Action item: Return a word-for-word copy of the complete listing below.

Provided data:
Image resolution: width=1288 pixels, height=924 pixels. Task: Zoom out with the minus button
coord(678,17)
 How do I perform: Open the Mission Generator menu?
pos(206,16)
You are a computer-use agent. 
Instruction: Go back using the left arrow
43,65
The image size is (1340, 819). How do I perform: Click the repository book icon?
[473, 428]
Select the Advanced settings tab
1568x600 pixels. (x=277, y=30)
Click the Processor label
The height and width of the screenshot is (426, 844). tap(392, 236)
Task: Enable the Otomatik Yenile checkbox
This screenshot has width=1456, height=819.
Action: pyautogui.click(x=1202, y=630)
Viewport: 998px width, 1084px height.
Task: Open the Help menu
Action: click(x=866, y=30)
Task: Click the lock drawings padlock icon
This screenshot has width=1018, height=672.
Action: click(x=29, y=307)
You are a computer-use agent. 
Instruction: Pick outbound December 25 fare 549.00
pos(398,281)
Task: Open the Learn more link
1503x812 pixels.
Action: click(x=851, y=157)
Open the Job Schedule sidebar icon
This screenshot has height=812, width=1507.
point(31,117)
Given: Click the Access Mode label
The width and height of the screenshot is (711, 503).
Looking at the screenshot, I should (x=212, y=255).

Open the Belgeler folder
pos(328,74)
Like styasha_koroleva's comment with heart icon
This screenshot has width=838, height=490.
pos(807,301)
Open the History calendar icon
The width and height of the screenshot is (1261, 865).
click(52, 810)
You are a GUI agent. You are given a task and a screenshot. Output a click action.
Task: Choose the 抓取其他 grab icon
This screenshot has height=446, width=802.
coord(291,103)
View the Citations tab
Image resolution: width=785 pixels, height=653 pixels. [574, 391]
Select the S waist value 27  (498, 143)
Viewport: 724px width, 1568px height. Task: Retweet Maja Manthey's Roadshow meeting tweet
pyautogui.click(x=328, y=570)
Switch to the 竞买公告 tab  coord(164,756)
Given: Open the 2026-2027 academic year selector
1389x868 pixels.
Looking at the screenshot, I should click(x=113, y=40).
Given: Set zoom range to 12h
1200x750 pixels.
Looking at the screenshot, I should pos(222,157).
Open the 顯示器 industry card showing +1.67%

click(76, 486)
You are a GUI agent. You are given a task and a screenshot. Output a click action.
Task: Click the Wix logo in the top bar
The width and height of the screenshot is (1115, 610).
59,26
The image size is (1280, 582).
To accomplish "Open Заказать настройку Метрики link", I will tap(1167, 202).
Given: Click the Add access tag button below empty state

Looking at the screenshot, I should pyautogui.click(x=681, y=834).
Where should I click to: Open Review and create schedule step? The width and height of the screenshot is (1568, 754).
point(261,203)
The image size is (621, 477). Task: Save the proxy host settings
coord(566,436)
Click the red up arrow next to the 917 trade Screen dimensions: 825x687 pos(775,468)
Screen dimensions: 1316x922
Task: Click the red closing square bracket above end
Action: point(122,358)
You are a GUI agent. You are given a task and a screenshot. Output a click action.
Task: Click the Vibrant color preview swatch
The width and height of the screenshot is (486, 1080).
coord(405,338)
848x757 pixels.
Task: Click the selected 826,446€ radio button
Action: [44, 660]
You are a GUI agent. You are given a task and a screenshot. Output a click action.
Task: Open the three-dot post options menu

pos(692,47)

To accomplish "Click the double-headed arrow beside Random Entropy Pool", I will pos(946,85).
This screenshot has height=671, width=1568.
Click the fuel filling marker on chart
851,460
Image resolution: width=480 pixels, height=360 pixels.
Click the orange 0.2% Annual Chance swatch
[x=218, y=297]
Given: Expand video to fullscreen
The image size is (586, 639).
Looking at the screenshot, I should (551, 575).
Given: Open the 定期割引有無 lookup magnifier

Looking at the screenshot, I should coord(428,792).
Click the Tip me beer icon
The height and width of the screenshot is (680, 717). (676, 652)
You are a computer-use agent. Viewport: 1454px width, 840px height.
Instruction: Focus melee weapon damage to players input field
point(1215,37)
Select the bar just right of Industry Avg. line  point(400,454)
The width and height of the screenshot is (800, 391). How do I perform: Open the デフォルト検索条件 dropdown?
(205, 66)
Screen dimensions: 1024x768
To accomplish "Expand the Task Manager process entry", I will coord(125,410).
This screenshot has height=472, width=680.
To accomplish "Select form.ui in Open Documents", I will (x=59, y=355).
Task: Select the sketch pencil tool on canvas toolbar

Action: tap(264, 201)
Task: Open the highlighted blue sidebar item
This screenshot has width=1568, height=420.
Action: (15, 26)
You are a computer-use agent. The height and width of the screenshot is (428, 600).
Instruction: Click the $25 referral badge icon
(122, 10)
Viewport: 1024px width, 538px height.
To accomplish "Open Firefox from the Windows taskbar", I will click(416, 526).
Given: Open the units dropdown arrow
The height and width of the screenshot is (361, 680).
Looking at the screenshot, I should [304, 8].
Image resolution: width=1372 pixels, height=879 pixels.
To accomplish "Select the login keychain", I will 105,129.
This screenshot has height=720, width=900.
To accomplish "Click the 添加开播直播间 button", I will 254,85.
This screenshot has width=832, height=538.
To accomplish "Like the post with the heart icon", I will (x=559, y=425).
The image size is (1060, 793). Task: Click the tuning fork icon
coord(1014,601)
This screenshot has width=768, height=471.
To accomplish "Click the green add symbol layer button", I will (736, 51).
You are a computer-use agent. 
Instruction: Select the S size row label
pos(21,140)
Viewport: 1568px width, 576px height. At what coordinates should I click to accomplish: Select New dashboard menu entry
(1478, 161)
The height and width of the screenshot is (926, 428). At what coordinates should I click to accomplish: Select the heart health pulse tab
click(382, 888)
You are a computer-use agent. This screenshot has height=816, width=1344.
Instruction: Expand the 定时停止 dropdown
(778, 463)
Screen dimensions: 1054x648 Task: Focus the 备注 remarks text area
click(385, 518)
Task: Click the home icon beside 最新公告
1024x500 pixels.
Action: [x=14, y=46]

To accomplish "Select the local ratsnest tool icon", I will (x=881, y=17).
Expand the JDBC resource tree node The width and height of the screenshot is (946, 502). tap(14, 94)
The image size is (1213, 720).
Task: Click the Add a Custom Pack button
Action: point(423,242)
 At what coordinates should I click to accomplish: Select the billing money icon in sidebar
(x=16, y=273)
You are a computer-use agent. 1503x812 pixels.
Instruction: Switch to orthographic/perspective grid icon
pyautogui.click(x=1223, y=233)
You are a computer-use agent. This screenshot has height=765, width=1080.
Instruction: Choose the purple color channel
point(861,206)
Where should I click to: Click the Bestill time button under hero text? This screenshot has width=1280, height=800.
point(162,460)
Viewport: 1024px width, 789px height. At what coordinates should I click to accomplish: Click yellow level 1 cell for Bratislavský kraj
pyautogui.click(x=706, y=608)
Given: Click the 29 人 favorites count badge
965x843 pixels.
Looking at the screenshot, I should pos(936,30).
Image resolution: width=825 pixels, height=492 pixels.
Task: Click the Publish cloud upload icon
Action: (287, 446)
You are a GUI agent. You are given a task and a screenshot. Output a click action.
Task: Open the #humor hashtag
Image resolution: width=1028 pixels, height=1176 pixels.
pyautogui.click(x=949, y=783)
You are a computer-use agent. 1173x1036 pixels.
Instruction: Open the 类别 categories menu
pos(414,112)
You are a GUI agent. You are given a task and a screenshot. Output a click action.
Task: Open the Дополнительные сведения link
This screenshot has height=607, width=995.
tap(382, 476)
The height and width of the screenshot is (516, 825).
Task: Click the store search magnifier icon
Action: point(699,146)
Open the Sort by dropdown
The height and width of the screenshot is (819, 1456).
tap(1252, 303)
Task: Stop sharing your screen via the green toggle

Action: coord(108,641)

Solved exercise:
Image resolution: width=1288 pixels, height=924 pixels. Task: Zoom out with the minus button
coord(678,17)
 How do I perform: Open the Mission Generator menu?
pos(206,16)
You are a computer-use agent. 
Instruction: Go back using the left arrow
43,65
The image size is (1340, 819). How do I perform: Click the repository book icon?
[473, 428]
Select the Advanced settings tab
1568x600 pixels. (x=277, y=30)
Click the Processor label
The height and width of the screenshot is (426, 844). tap(392, 236)
Task: Enable the Otomatik Yenile checkbox
This screenshot has width=1456, height=819.
Action: pyautogui.click(x=1202, y=630)
Viewport: 998px width, 1084px height.
Task: Open the Help menu
Action: click(x=866, y=30)
Task: Click the lock drawings padlock icon
This screenshot has width=1018, height=672.
Action: click(x=29, y=307)
You are a computer-use agent. 
Instruction: Pick outbound December 25 fare 549.00
pos(398,281)
Task: Open the Learn more link
1503x812 pixels.
Action: click(x=851, y=157)
Open the Job Schedule sidebar icon
This screenshot has height=812, width=1507.
point(31,117)
Given: Click the Access Mode label
The width and height of the screenshot is (711, 503).
Looking at the screenshot, I should (x=212, y=255).

Open the Belgeler folder
pos(328,74)
Like styasha_koroleva's comment with heart icon
This screenshot has width=838, height=490.
pos(807,301)
Open the History calendar icon
The width and height of the screenshot is (1261, 865).
click(52, 810)
You are a GUI agent. You are given a task and a screenshot. Output a click action.
Task: Choose the 抓取其他 grab icon
This screenshot has height=446, width=802.
coord(291,103)
View the Citations tab
Image resolution: width=785 pixels, height=653 pixels. [574, 391]
Select the S waist value 27  (498, 143)
Viewport: 724px width, 1568px height. Task: Retweet Maja Manthey's Roadshow meeting tweet
pyautogui.click(x=328, y=570)
Switch to the 竞买公告 tab  coord(164,756)
Given: Open the 2026-2027 academic year selector
1389x868 pixels.
Looking at the screenshot, I should click(x=113, y=40).
Given: Set zoom range to 12h
1200x750 pixels.
Looking at the screenshot, I should pos(222,157).
Open the 顯示器 industry card showing +1.67%

click(76, 486)
You are a GUI agent. You are given a task and a screenshot. Output a click action.
Task: Click the Wix logo in the top bar
The width and height of the screenshot is (1115, 610).
59,26
The image size is (1280, 582).
To accomplish "Open Заказать настройку Метрики link", I will tap(1167, 202).
Given: Click the Add access tag button below empty state

Looking at the screenshot, I should pyautogui.click(x=681, y=834).
Where should I click to: Open Review and create schedule step? The width and height of the screenshot is (1568, 754).
point(261,203)
The image size is (621, 477). Task: Save the proxy host settings
coord(566,436)
Click the red up arrow next to the 917 trade Screen dimensions: 825x687 pos(775,468)
Screen dimensions: 1316x922
Task: Click the red closing square bracket above end
Action: point(122,358)
You are a GUI agent. You are given a task and a screenshot. Output a click action.
Task: Click the Vibrant color preview swatch
The width and height of the screenshot is (486, 1080).
coord(405,338)
848x757 pixels.
Task: Click the selected 826,446€ radio button
Action: [44, 660]
You are a GUI agent. You are given a task and a screenshot. Output a click action.
Task: Open the three-dot post options menu

pos(692,47)

To accomplish "Click the double-headed arrow beside Random Entropy Pool", I will pos(946,85).
This screenshot has height=671, width=1568.
Click the fuel filling marker on chart
851,460
Image resolution: width=480 pixels, height=360 pixels.
Click the orange 0.2% Annual Chance swatch
[x=218, y=297]
Given: Expand video to fullscreen
The image size is (586, 639).
Looking at the screenshot, I should (551, 575).
Given: Open the 定期割引有無 lookup magnifier

Looking at the screenshot, I should coord(428,792).
Click the Tip me beer icon
The height and width of the screenshot is (680, 717). (676, 652)
You are a computer-use agent. Viewport: 1454px width, 840px height.
Instruction: Focus melee weapon damage to players input field
point(1215,37)
Select the bar just right of Industry Avg. line  point(400,454)
The width and height of the screenshot is (800, 391). How do I perform: Open the デフォルト検索条件 dropdown?
(205, 66)
Screen dimensions: 1024x768
To accomplish "Expand the Task Manager process entry", I will coord(125,410).
This screenshot has height=472, width=680.
To accomplish "Select form.ui in Open Documents", I will (x=59, y=355).
Task: Select the sketch pencil tool on canvas toolbar

Action: tap(264, 201)
Task: Open the highlighted blue sidebar item
This screenshot has width=1568, height=420.
Action: (15, 26)
You are a computer-use agent. The height and width of the screenshot is (428, 600).
Instruction: Click the $25 referral badge icon
(122, 10)
Viewport: 1024px width, 538px height.
To accomplish "Open Firefox from the Windows taskbar", I will click(416, 526).
Given: Open the units dropdown arrow
The height and width of the screenshot is (361, 680).
Looking at the screenshot, I should [304, 8].
Image resolution: width=1372 pixels, height=879 pixels.
To accomplish "Select the login keychain", I will 105,129.
This screenshot has height=720, width=900.
To accomplish "Click the 添加开播直播间 button", I will 254,85.
This screenshot has width=832, height=538.
To accomplish "Like the post with the heart icon", I will (x=559, y=425).
The image size is (1060, 793). Task: Click the tuning fork icon
coord(1014,601)
This screenshot has width=768, height=471.
To accomplish "Click the green add symbol layer button", I will (736, 51).
You are a computer-use agent. 
Instruction: Select the S size row label
pos(21,140)
Viewport: 1568px width, 576px height. At what coordinates should I click to accomplish: Select New dashboard menu entry
(1478, 161)
The height and width of the screenshot is (926, 428). At what coordinates should I click to accomplish: Select the heart health pulse tab
click(382, 888)
You are a computer-use agent. This screenshot has height=816, width=1344.
Instruction: Expand the 定时停止 dropdown
(778, 463)
Screen dimensions: 1054x648 Task: Focus the 备注 remarks text area
click(385, 518)
Task: Click the home icon beside 最新公告
1024x500 pixels.
Action: [x=14, y=46]

To accomplish "Select the local ratsnest tool icon", I will (x=881, y=17).
Expand the JDBC resource tree node The width and height of the screenshot is (946, 502). tap(14, 94)
The image size is (1213, 720).
Task: Click the Add a Custom Pack button
Action: point(423,242)
 At what coordinates should I click to accomplish: Select the billing money icon in sidebar
(x=16, y=273)
You are a computer-use agent. 1503x812 pixels.
Instruction: Switch to orthographic/perspective grid icon
pyautogui.click(x=1223, y=233)
You are a computer-use agent. This screenshot has height=765, width=1080.
Instruction: Choose the purple color channel
point(861,206)
Where should I click to: Click the Bestill time button under hero text? This screenshot has width=1280, height=800.
point(162,460)
Viewport: 1024px width, 789px height. At what coordinates should I click to accomplish: Click yellow level 1 cell for Bratislavský kraj
pyautogui.click(x=706, y=608)
Given: Click the 29 人 favorites count badge
965x843 pixels.
Looking at the screenshot, I should pos(936,30).
Image resolution: width=825 pixels, height=492 pixels.
Task: Click the Publish cloud upload icon
Action: (287, 446)
You are a GUI agent. You are given a task and a screenshot. Output a click action.
Task: Open the #humor hashtag
Image resolution: width=1028 pixels, height=1176 pixels.
pyautogui.click(x=949, y=783)
You are a computer-use agent. 1173x1036 pixels.
Instruction: Open the 类别 categories menu
pos(414,112)
You are a GUI agent. You are given a task and a screenshot. Output a click action.
Task: Open the Дополнительные сведения link
This screenshot has height=607, width=995.
tap(382, 476)
The height and width of the screenshot is (516, 825).
Task: Click the store search magnifier icon
Action: point(699,146)
Open the Sort by dropdown
The height and width of the screenshot is (819, 1456).
tap(1252, 303)
Task: Stop sharing your screen via the green toggle

Action: coord(108,641)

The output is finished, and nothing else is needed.